Lenne placed both hands flat on the table away from her cup. The space in front of her cleared.
Renner closed his notebook. One smooth motion. Both hands came down flat on the table a moment later.
The man was already crossing the room toward the counter. He moved with the rolling ease of someone who had entered ten thousand taverns and always found something worth drinking.
"You’d be th’keeper then," he said, leaning both elbows on the counter. His accent carried distance in it. The sort of distance that shaped vowels over time. "Heard about this place from a fellow who heard about it from a fellow. Heard you’re runnin’ a good house."
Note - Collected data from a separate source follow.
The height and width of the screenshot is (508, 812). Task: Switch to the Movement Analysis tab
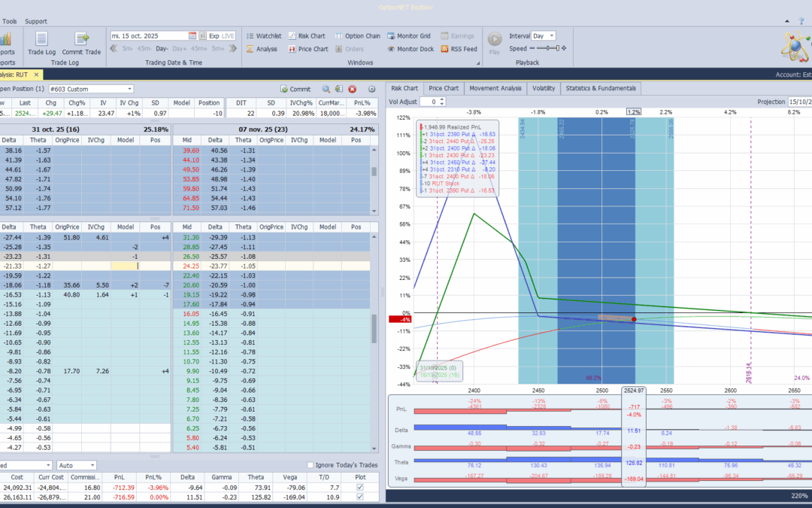pyautogui.click(x=495, y=88)
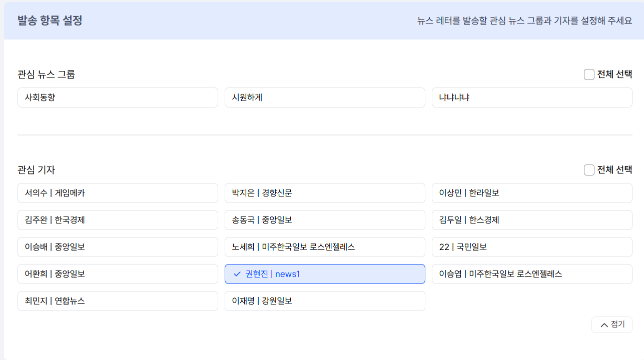Select the 사회동향 news group
Screen dimensions: 644x360
pos(118,98)
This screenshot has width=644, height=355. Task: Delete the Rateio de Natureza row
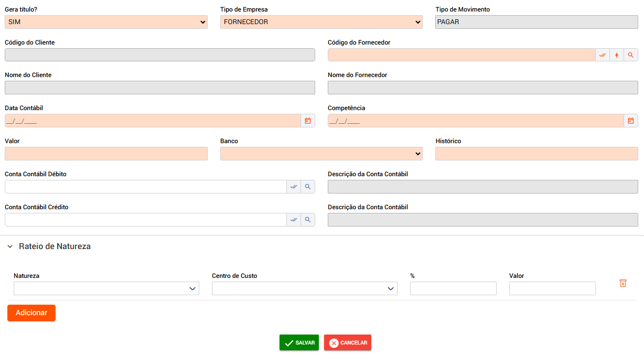point(623,283)
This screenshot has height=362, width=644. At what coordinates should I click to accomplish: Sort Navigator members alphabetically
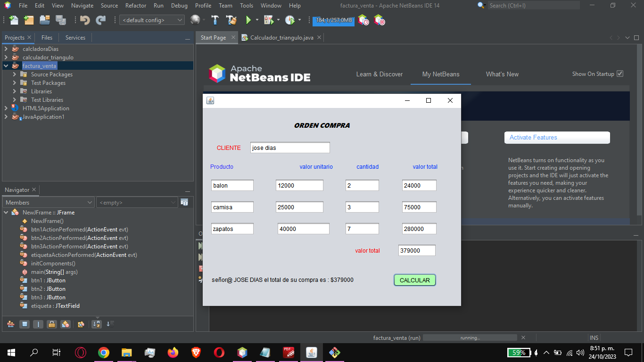tap(97, 324)
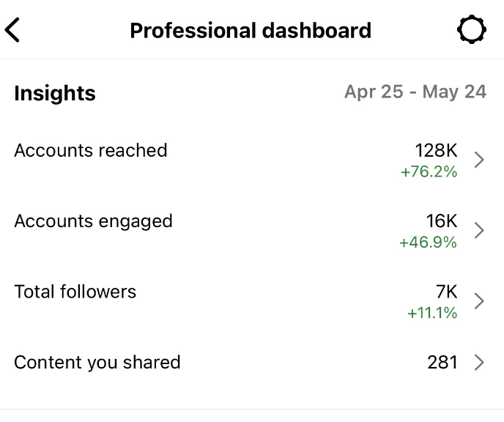
Task: Click the Insights section heading
Action: click(x=55, y=93)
"I try to," I said. "Just the one of you?"
"Aye. Just me. Had a whole retinue once." He waved one hand dismissively. "Didn’t work out. You know how it is." He said this in the tone people used for weather reports. "Room. A meal. And something worth drinkin’, if you’ve got it."
"All three," I said. "There’s a room open in the north corridor. Any dietary considerations?"
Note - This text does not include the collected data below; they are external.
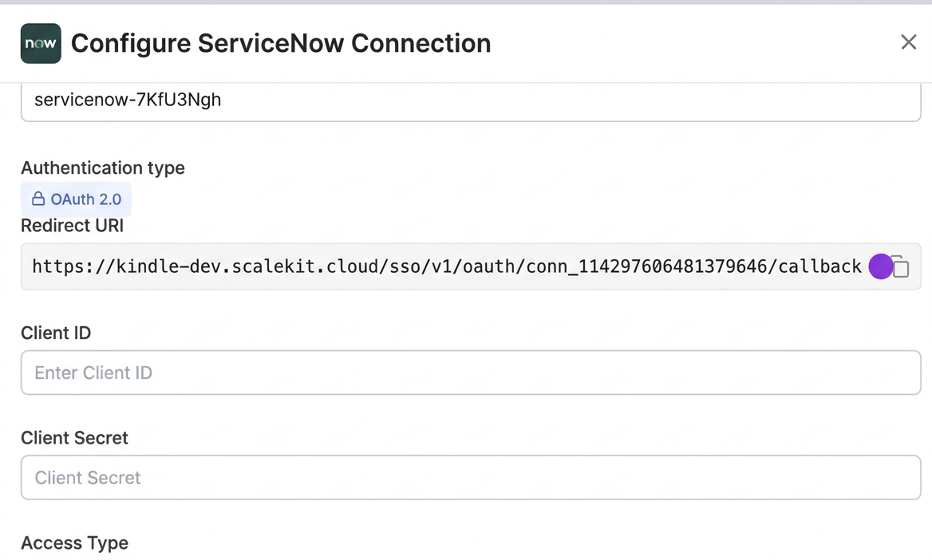The image size is (932, 560).
Task: Click the copy-to-clipboard icon beside the callback URL
Action: click(x=900, y=266)
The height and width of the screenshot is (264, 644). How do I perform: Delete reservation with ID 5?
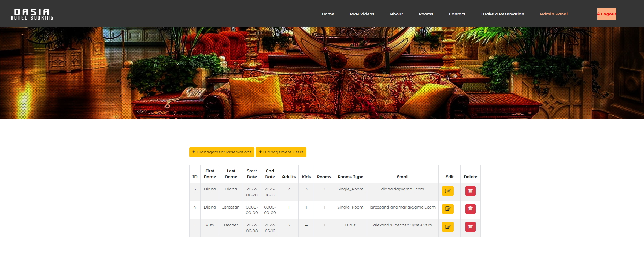point(470,191)
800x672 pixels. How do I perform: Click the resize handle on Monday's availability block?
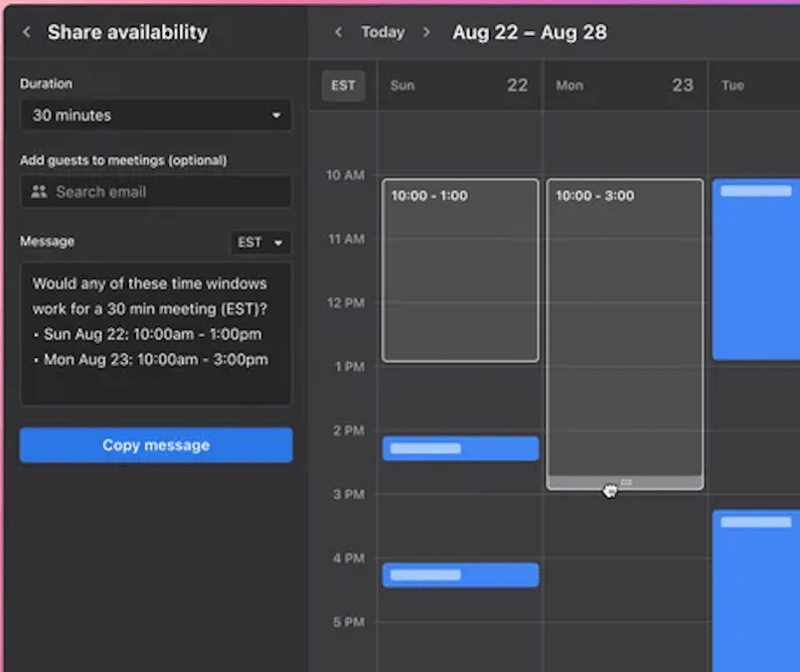point(625,480)
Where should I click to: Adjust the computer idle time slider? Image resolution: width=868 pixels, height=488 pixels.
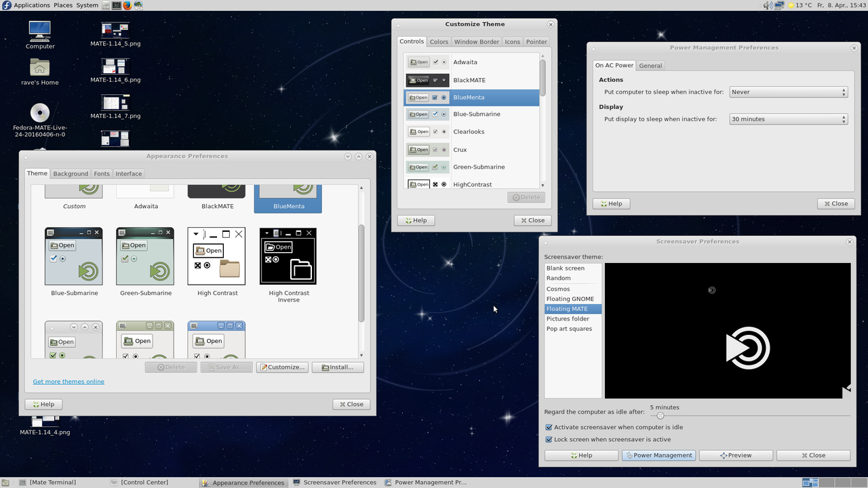pyautogui.click(x=660, y=415)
He had already moved past the question. His eyes were on the far end of the counter. On the toolbox, specifically. The lid still hadn’t been fully closed since the corridor work.
He stared at the narrow gap for several seconds.
"That toolbox," he said.
"Maintenance kit," I told him. "I’ve been meaning to return it to storage, but there’s a re-haft job on the list and it hasn’t been the right morning for it yet."
He leaned farther across the counter and squinted into the gap with one eye closed. Then he made a short loud sound somewhere between a laugh and a confirmation.
"What’s th’hammer?" he asked. "In there. What is it, then."
[SYSTEM LOG]
Entity of Note instructional exchange, fourth consecutive morning session.
Fire deviation observed, third consecutive session. Duration extended from prior sessions. Flame base color shift recorded, duration six seconds. Filed under Instructional Exchange, Environmental Spillover, Sustained. Category created. Second use this session.
Walker behavior: fog perimeter contraction observed. Duration brief. Immediately preceded pattern correction. Filed under Walker, Fog, Contraction Event. Category did not previously exist.
New arrival logged. Classification initiated. Framework returned partial output. Subject does not correspond to any current indexed mortal category. Does not correspond to any current indexed entity category. Partial output indicates prior-framework category match, predating current classification system by margin system is not specifying.
Note: partial output is distinct from null output. Null output has one prior instance on record.
Filed under Arrival, Prior-Framework Classification, Pending.